The power industry will bring in the highest revenue through the forecast period. Since the power industry is the largest end-user of water, it creates a large amount of water that needs to be purified, thereby driving market growth.
Of the regions highlighted in the report (Americas, EMEA and APAC), the Americas will see the largest market growth. The US and Canada constitute the largest users of water purification systems from the region. The stringent water reuse policies to address the water stress arising in the respective countries is driving the need for reusing water across several industries, thereby driving market growth.

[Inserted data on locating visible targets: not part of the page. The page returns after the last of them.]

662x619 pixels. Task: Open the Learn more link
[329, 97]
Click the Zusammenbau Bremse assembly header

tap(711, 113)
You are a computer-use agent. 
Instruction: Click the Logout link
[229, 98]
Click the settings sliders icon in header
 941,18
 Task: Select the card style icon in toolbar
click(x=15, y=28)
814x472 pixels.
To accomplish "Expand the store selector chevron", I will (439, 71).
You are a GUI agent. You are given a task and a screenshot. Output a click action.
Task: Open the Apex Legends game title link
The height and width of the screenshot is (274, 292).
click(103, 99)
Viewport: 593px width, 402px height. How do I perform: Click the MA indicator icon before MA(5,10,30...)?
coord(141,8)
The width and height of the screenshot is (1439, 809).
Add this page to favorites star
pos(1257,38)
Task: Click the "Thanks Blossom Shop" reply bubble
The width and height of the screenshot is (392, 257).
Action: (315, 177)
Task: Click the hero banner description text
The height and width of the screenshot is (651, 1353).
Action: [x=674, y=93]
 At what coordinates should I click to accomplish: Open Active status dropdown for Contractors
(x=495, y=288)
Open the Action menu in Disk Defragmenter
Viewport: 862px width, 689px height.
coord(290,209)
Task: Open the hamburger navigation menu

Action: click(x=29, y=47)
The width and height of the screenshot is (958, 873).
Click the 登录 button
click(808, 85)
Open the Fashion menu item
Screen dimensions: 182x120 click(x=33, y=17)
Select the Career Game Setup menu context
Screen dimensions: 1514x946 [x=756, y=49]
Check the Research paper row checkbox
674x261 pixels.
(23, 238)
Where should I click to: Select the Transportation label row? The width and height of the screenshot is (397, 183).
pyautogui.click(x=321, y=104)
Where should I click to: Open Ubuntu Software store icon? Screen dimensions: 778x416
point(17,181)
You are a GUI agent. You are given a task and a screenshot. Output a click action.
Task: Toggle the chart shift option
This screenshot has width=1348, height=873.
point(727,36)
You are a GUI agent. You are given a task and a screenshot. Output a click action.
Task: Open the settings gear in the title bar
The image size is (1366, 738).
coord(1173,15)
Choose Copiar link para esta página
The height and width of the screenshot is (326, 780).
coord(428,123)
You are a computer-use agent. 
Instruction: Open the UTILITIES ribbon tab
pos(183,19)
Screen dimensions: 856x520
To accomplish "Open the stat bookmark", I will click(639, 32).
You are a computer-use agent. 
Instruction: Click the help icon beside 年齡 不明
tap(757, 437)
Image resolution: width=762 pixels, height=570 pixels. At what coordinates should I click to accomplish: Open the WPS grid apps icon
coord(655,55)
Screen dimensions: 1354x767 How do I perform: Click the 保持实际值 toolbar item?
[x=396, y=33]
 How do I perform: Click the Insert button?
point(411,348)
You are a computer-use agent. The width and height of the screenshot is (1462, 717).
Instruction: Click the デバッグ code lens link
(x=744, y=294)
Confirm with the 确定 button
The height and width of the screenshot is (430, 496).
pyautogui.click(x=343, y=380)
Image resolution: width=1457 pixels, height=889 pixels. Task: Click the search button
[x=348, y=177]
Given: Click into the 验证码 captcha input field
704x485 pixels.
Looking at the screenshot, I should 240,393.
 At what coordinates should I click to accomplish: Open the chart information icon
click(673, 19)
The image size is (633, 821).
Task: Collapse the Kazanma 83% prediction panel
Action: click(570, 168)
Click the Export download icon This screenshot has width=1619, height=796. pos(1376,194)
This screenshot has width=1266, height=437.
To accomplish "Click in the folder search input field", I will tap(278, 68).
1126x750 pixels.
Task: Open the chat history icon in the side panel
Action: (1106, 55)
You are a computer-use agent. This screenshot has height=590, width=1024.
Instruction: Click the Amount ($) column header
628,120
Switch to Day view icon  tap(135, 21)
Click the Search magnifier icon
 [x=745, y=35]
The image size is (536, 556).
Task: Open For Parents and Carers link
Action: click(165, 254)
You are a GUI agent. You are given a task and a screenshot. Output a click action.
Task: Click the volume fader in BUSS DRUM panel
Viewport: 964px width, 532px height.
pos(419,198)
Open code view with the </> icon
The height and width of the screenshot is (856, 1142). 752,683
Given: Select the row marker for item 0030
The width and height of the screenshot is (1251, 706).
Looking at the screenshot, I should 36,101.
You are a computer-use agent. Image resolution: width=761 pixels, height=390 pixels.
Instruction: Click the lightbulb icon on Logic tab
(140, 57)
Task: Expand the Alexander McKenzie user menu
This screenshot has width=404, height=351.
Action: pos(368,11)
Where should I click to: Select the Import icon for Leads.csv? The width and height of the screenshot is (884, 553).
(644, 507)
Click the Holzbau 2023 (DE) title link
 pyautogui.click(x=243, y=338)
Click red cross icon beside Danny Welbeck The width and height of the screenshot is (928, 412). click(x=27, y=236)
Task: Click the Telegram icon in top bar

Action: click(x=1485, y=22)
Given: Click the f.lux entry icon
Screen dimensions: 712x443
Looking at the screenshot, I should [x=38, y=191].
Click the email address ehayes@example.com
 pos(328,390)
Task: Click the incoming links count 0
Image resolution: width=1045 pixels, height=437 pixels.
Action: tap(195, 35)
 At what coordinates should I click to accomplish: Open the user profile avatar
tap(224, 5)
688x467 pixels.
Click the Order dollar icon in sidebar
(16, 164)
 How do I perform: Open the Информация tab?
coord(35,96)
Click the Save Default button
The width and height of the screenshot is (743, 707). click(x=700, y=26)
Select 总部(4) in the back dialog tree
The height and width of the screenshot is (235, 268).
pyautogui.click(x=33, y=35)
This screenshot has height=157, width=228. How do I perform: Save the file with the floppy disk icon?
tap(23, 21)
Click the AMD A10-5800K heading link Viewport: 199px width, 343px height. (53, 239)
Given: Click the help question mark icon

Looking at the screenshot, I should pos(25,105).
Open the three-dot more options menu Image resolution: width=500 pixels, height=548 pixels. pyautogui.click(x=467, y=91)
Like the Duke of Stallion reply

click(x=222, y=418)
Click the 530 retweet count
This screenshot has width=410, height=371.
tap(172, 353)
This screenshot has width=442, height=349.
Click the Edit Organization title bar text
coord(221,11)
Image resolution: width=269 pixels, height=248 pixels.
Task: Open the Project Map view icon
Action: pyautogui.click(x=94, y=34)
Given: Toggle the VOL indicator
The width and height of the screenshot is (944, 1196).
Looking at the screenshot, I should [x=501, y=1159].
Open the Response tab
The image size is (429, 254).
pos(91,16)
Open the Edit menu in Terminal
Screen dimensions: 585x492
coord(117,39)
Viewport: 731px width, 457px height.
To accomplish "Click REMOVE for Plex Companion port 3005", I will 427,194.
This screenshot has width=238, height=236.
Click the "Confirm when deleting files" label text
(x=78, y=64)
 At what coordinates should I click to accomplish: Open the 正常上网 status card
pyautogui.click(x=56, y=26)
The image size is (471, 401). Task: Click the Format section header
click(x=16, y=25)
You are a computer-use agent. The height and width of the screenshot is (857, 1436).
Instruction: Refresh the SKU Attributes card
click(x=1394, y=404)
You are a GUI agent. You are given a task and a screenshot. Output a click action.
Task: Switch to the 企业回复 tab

“North America is characterized by the prominent presence of chemicals, food and beverage, textile, paper, and metals industries, which creates a lot of demand for the industrial water purifiers. This geographical segment is expected to be valued at $5.55 billion by 2021, driven by these industries,” said Thanikachalam Chandrasekaran, one of the lead analysts at Technavio for water and waste management research.
Advances in membrane technology will drive the growth prospects for the market, the report says. Some of the membrane technologies that play a vital role in water and energy sustainability are wastewater treatment by membrane reactors, desalination by reverse osmosis, lithium-ion batteries and membrane-based fuel cells.
Meanwhile a team of scientists working with BASF say they have developed a new type of membrane for purifying industrial water that is robust and easier to clean and recycle, compared to traditional polymeric membranes.
As Phys.org reports, a supramolecular aqua material can be utilized as a sustainable membrane for water purification at high pressures. This hybrid membrane combines the toughness of polymeric membranes with the sustainability benefits of supramolecular systems.